▶ Exercise instructions: In the passage on malaria research, which protein stood out among the key target antigens of transmission blocking immunity?

▶ Supplied passage:
────────────────────────────────────────
He showed that immunisation with purified gametes can reduce transmission by >99%. Both Richard and his colleague Bob Gwadz, showed this immunity could be long-lived and rapidly boosted by blood infection. This phenomenon, now called transmission blocking immunity (TBI). is the foundation of an international effort to develop innovative new malaria vaccines (TBV).
In subsequent collaborative biochemical and field studies, he identified key target antigens of TBI, of which protein P230 was prominent. He then demonstrated this protein alone could induce antibodies that blocked fertilisation.
His team also began an important body of work over many years on diverse aspects of the molecular regulation of sexual development both in the human host and in the mosquito. In 1985 for his collected body of work he was awarded the Chalmers medal by RSTMH.
In 1986 he returned to his old department in Edinburgh, initially as a member of the MRC external staff, then from 2008, as Professor of Parasite Genetics. Here his team developed high-throughput genetic methodologies, notably the technique of Linkage Group Selection (LGS) to identify the genetic mechanisms by which the parasite naturally evades either antimalarial drugs or host strain-specific protective immunity.
────────────────────────────────────────
Stored records
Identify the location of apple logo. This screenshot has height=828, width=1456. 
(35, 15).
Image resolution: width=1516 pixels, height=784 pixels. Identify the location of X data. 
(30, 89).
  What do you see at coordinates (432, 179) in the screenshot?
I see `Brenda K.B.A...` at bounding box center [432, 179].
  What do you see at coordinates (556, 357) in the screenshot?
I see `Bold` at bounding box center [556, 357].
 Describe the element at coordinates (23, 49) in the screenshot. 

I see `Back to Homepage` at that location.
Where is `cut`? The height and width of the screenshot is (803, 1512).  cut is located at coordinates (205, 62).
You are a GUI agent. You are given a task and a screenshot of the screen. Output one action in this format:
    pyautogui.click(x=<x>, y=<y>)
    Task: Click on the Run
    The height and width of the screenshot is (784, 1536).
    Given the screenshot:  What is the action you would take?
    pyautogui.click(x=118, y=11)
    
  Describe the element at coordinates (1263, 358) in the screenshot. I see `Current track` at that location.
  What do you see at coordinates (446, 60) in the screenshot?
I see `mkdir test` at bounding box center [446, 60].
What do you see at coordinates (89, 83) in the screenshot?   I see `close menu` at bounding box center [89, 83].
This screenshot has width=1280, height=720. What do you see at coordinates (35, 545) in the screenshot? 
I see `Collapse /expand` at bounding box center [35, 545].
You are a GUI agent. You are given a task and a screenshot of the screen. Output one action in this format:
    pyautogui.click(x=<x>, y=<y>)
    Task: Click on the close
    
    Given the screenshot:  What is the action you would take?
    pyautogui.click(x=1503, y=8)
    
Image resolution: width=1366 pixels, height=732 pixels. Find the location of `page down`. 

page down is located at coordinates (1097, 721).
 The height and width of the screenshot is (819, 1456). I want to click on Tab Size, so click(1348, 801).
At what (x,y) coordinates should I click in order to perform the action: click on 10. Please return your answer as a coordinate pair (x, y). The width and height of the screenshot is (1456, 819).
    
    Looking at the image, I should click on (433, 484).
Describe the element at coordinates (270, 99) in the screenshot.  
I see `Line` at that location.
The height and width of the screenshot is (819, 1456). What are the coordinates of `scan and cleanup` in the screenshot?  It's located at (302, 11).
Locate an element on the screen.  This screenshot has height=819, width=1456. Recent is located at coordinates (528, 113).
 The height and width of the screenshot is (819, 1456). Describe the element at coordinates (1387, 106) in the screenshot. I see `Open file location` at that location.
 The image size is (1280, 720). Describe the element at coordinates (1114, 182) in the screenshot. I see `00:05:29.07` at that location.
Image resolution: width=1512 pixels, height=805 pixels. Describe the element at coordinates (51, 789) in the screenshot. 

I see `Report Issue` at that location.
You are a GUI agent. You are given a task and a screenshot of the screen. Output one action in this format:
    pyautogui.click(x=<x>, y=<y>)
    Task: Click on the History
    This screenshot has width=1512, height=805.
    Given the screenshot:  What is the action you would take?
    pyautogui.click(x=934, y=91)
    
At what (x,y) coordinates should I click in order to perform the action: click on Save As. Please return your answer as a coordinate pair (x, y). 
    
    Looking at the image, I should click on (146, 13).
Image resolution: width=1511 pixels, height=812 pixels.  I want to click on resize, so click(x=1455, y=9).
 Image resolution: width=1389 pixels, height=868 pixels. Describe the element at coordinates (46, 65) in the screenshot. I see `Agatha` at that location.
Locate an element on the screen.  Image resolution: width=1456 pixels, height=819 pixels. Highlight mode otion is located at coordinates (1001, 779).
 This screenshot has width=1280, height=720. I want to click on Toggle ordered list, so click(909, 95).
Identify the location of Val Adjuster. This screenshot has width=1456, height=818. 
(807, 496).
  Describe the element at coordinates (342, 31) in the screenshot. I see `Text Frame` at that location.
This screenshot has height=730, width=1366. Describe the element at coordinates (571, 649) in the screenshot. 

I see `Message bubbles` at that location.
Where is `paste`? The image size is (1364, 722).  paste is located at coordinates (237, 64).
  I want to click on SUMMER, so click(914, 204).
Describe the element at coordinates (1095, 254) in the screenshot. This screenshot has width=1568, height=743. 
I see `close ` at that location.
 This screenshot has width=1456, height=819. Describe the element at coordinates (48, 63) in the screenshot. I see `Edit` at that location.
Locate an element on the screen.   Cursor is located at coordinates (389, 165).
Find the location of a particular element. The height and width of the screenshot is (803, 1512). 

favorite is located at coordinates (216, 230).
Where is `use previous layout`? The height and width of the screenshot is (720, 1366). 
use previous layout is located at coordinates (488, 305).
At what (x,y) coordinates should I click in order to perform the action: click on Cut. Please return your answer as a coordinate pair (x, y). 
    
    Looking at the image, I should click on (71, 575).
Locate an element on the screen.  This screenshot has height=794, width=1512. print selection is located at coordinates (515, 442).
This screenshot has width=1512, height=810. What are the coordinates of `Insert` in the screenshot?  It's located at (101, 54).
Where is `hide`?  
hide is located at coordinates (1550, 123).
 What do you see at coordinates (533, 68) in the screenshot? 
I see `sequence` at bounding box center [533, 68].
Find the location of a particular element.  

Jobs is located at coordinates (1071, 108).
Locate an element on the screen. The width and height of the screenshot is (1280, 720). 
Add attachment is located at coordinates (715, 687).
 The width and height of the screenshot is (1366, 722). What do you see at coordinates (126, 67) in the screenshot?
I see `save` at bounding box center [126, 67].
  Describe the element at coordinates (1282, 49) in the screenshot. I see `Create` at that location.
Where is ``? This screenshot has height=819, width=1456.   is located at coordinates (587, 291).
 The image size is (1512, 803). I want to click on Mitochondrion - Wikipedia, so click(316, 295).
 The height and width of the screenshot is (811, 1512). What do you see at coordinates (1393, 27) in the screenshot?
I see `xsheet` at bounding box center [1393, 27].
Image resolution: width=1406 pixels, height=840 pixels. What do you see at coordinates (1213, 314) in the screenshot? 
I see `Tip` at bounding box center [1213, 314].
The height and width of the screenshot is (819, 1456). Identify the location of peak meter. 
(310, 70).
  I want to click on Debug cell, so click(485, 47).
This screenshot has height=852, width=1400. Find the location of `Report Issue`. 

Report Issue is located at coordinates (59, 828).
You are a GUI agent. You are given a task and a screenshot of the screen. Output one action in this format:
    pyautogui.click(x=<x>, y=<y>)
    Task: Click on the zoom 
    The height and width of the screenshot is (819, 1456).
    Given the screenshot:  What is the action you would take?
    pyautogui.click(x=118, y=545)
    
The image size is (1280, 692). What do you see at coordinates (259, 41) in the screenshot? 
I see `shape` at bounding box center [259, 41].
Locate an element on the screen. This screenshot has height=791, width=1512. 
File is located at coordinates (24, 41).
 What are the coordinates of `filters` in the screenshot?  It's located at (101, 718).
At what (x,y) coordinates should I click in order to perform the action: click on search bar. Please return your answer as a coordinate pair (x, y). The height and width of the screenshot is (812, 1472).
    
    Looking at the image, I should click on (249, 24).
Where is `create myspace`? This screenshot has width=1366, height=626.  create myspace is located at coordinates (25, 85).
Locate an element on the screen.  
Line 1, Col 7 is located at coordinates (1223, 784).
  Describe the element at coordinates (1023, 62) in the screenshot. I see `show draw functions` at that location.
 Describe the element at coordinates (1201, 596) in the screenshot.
────────────────────────────────────────
▶ Written solution: Protein P230.